• Приведённый отрывок

---------------

Все лето он читал комментарии профессора Хольцмана: каждую свободную минуту, за счет сна и «перекуров». Стояли они первое время в Страсбурге, и добрый капитан Круль отпускал солдатика почти ежедневно к одиннадцати часам на лекции Виндельбанда по философии. Осенью они ушли на маневры в Нижний Эльзас, в окрестности Хохфельдена, и солдат, задумчивый здоровяк из роты капитана Круля, взял с собой в походный ранец, кроме портянок, мыла и прочего скудного скарба, который положено вытряхивать по первому требованию па поверке, Новый завет на древнегреческом. По окончании маневров ему предстоял экзамен. Он и так уж в связи с военной службой был освобожден от двух экзаменов, необходимых для получения стипендии. Оставалось сдать только один, и он выбрал экзамен по синоптическим евангелиям. Он не хотел ударить лицом в грязь, сдавая экзамен профессору Хольцману, которого глубоко уважал, и потому, тщательно проштудировав его комментарии, он решил пройтись еще раз по древнегреческому тексту евангелий. Он решил проверить во время чтения, насколько хорошо запомнил он лекции профессора Хольцмана. Он убедился, что прекрасно помнит и лекции и комментарии, но... Пытливым первокурсником с каждым днем все больше овладевали сомнения.

---------------

• Фрагмент данных
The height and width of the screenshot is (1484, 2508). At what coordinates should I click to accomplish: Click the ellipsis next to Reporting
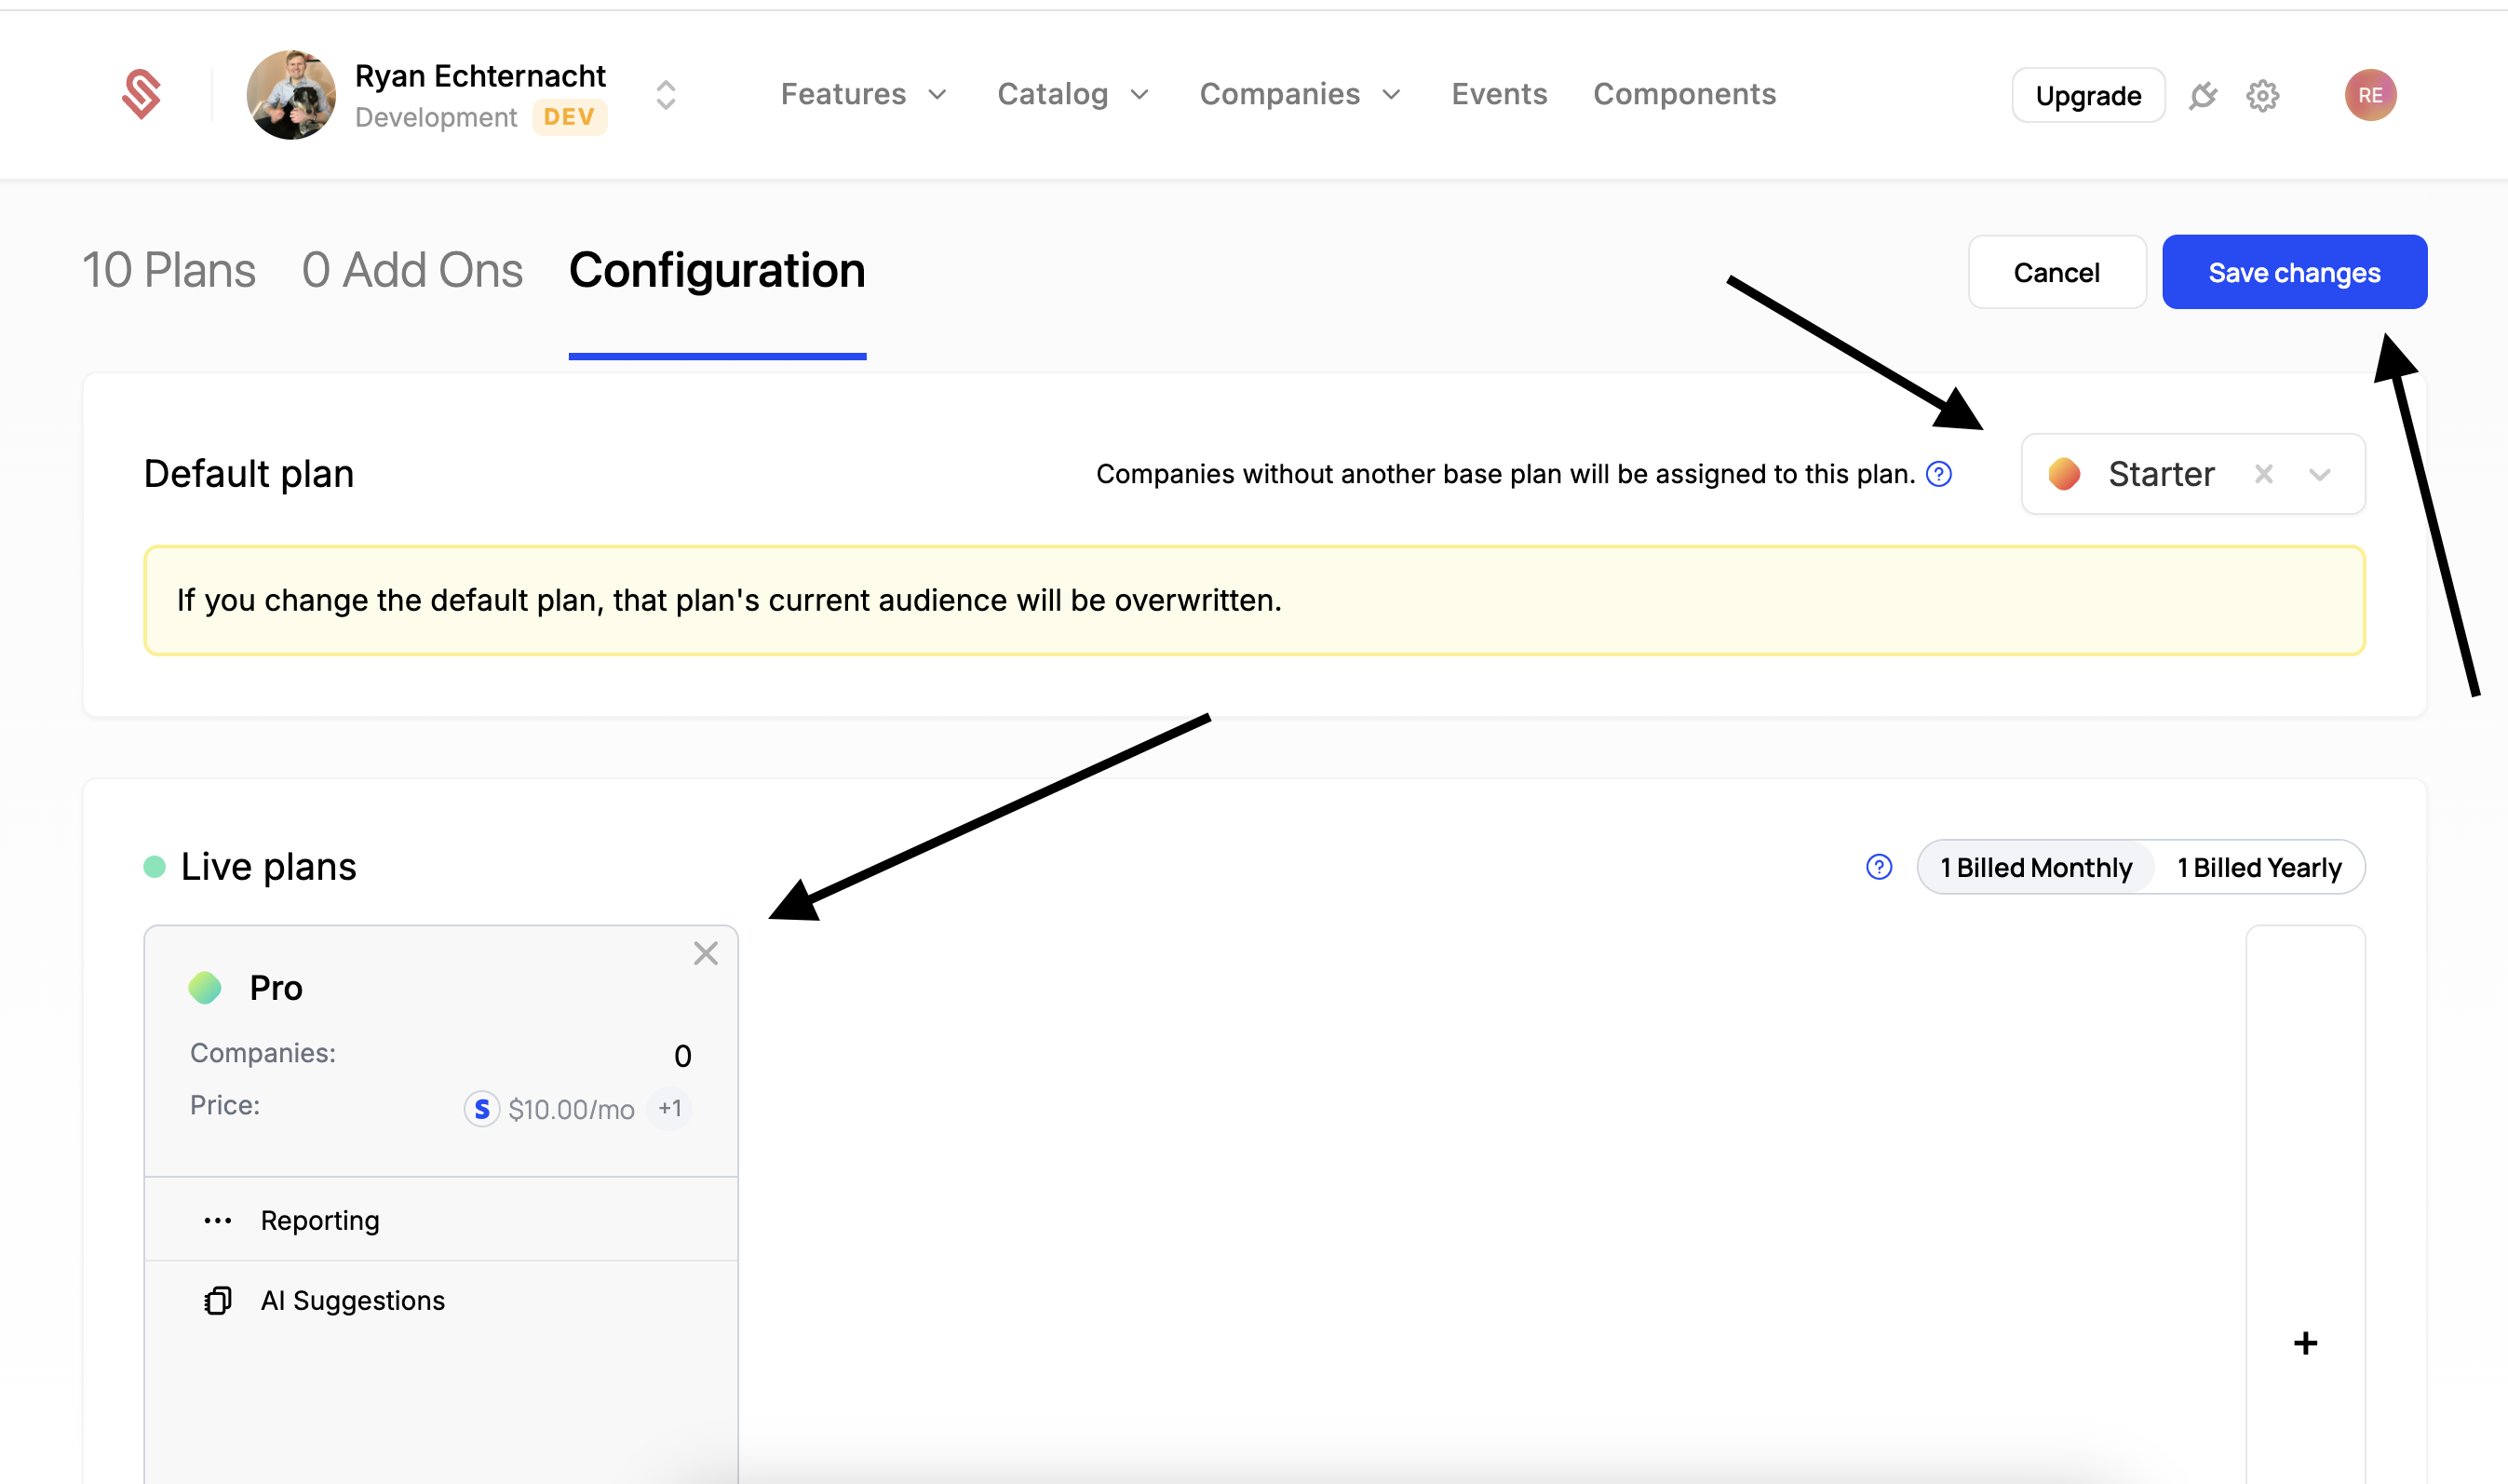pos(218,1218)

---------------

• Набор заданий
**a.** Определите, соответствуют ли отрывку утверждения (i), (ii) и (iii): (i) осенью солдат ушёл на маневры в Нижний Эльзас; (ii) для экзамена он выбрал синоптические евангелия; (iii) капитан Круль отпускал его на лекции профессора Хольцмана. Для каждого утверждения ответьте «да» или «нет» и приведите решающие слова отрывка точной цитатой.
**b.** Какую книгу, согласно отрывку, солдат взял с собой в походный ранец, кроме портянок, мыла и прочего скарба?

• Разбор решений
**a.**
(i) Да: «Осенью они ушли на маневры в Нижний Эльзас, в окрестности Хохфельдена».
(ii) Да: «он выбрал экзамен по синоптическим евангелиям».
(iii) Нет: «отпускал солдатика почти ежедневно к одиннадцати часам на лекции Виндельбанда по философии».

**b.** Новый завет на древнегреческом.